What the exercise asks:
Recast every nonblank line from the one containing "Task: Collapse the 公告信息 panel" through the end of the rows as a Markdown table with columns Number and Line. Leave the pictures out.

Information provided:
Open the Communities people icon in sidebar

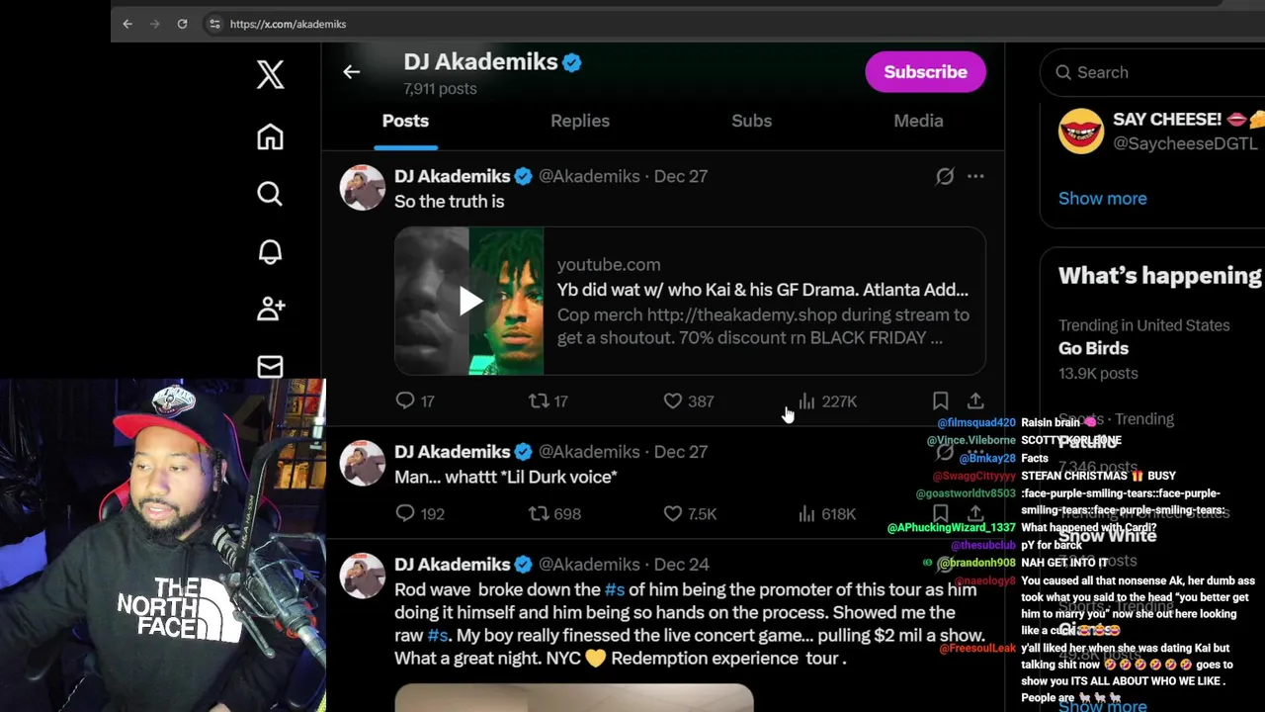coord(270,309)
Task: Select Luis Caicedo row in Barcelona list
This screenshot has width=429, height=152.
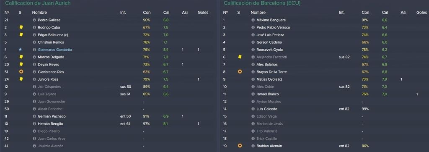Action: pos(325,109)
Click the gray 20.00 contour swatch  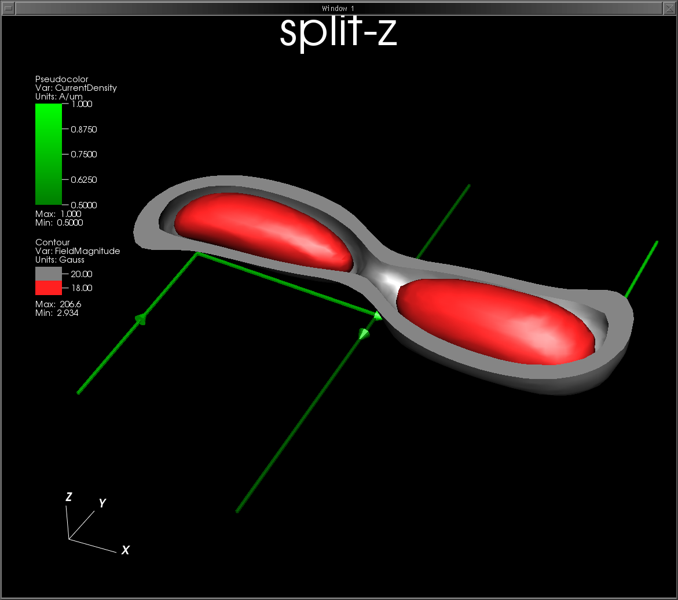pyautogui.click(x=49, y=274)
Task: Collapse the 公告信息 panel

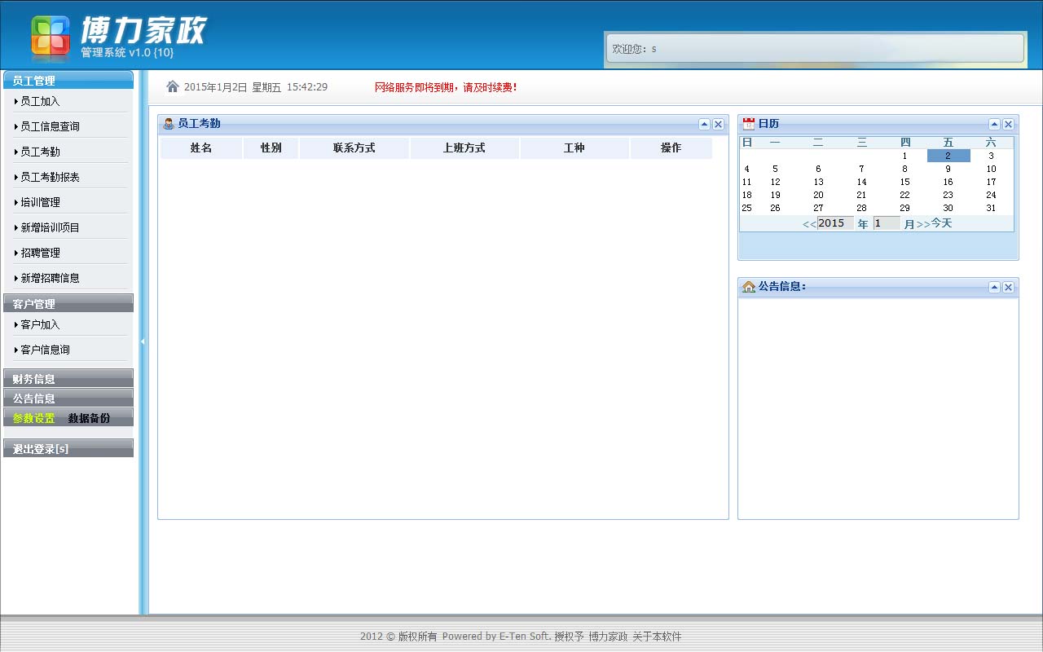Action: point(994,288)
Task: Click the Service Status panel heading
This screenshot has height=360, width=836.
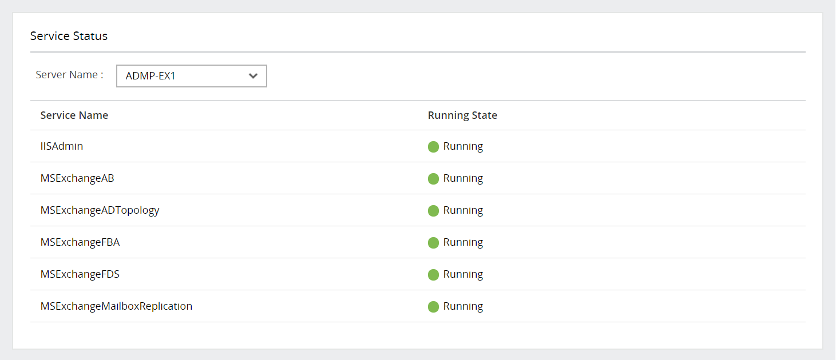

Full answer:
| Number | Line |
|---|---|
| 1 | Task: Collapse the 公告信息 panel |
| 2 | Action: point(994,288) |
| 3 | Task: Click the Service Status panel heading |
| 4 | This screenshot has height=360, width=836. |